Book 1 (The Healers’ Road) is on sale from April 8 – 15 at £0.99 at Amazon.co.uk. In the US, it’s at a price point that I’m not allowed to discount further through that widget. These things are complicated.

Book 2 (The Healers’ Home) is on sale April 8 – 15 at $0.99 at Amazon.com and £0.99 at Amazon.co.uk.

Those are the only storefronts that I can reach through these sales. Sorry about that, everybody else. I know you’re out there!

Right now I’m looking into Kobo/Rakuten (/Overdrive, MY NEW BFF AS A READER) and Nook/B&N. Then, if that goes well, maybe Smashwords or something else more direct. We’ll see how it all goes. I’m sure this gets easier with practice, like everything else.

Finally, I have 3 more copies of The Healers’ Road in print, older cover (still love it, just older) available for completely free. Details are in the previous post.

Thanks, all.

Welcome to the future.

I’ve been writing, well, since c. 1984 if we’re talking pencil and paper, but since 1990 or ’91 regularly. I was a 13-year-old who got a no-kidding stand-alone Brother word processor as a birthday present. Like, a computer that only made text files. Not really for writing schoolwork. For writing fiction, since I’d spent the previous couple of years scribbling in notebooks endlessly. However ornery I may be about my upbringing in some aspects, that was a boss move from my parents.

So it took me until 20omg19 to finally try putting a draft on The Cloud(tm). Not really because of paranoia, because a hacker may as well hack somebody who makes more than coffee money out of writing. I just felt like I had to get my money’s worth out of Scrivener. And I do quite like that program, don’t get me wrong. Still, shifting 70+ files back and forth between PC and laptop every time I want to switch my seat led me to just not work on anything at all. Enter… The Cloud(tm).

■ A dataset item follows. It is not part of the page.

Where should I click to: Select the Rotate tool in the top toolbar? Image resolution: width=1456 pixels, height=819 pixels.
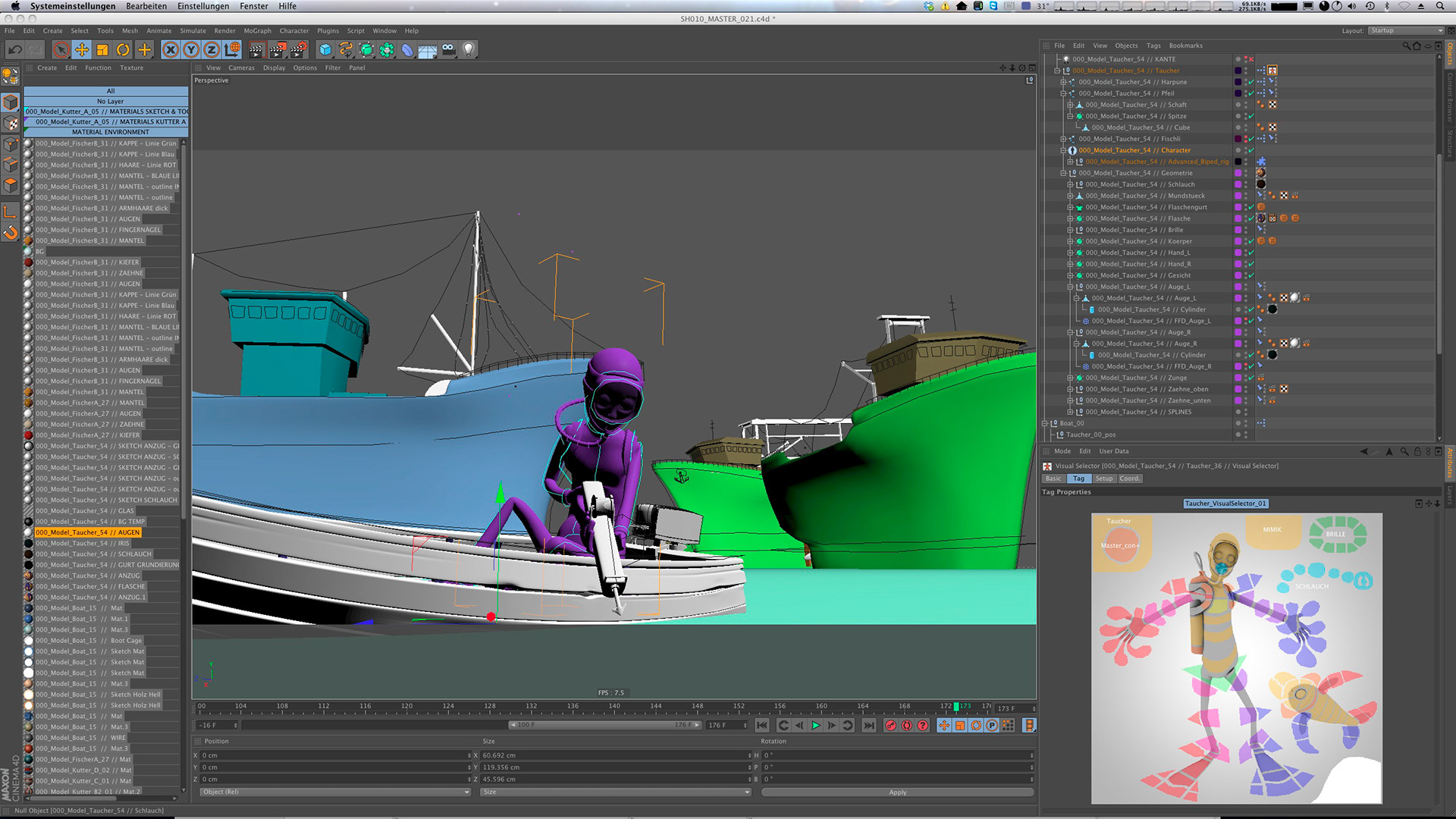[x=123, y=50]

I can work on the draft from my desktop! And my laptop! AND MY PHONE! I quickly found that I cannot thumb-type more than a couple of paragraphs without getting frustrated. However, you know what I can do from my phone? Line edits. Correcting word choice. Skimming through to fix continuity. Making notes about what I want to do next. Wheeeeeee. (All that stuff that I spent years doing with Book 1, so yeah, moderation in all things.)

So when I say “hey I’m actually working on the draft I swear,” I am actually working on the draft, I swear.

Or playing Pokemon Go. I’m not made of stone.

Mistakes… were made.

So, uh… funny story. Not so much “funny ha-ha” as “funny I think I’m going to hurl.”

I had to update my payment info for website hosting because, as happens so often these days, my card was compromised in a data breach. So I updated that. So far, so good.

Bear in mind, my website hosting skills and understanding are still pretty much mired back in the late ’90s, when you could hand-code a site in basic HTML, FTP it up to your host, and that was that.

After updating the payment stuff, I thought, you know, I don’t use one of the domains I’m sitting on anymore — at all, ever — so why don’t I just let that expire? I’m paying for it for nothing.

What I meant to do was to stop using that URL.

What I actually did was to delete everything based on that domain, including the previous incarnation of this site.

Because, originally, this domain piggybacked on that one. It was just inkandscissors.com/serobertsonfiction instead of, genuinely, serobertsonfiction.com.

I’m, uh… rather upset with myself.

So here’s the deal. I’m going to try to rebuild all this jazz. Better? Smarter? Hopefully? And I will do the giveaway, but I will do it properly on Goodreads like I should have at the outset. Links soon.

Edit: Today I learned that it costs a hundred and nineteen dollars to do a print giveaway on Goodreads. Woooooooooow. I mean, I’m not begrudging them their business model, but I can’t afford that. So. Email it is. Details on the Books page.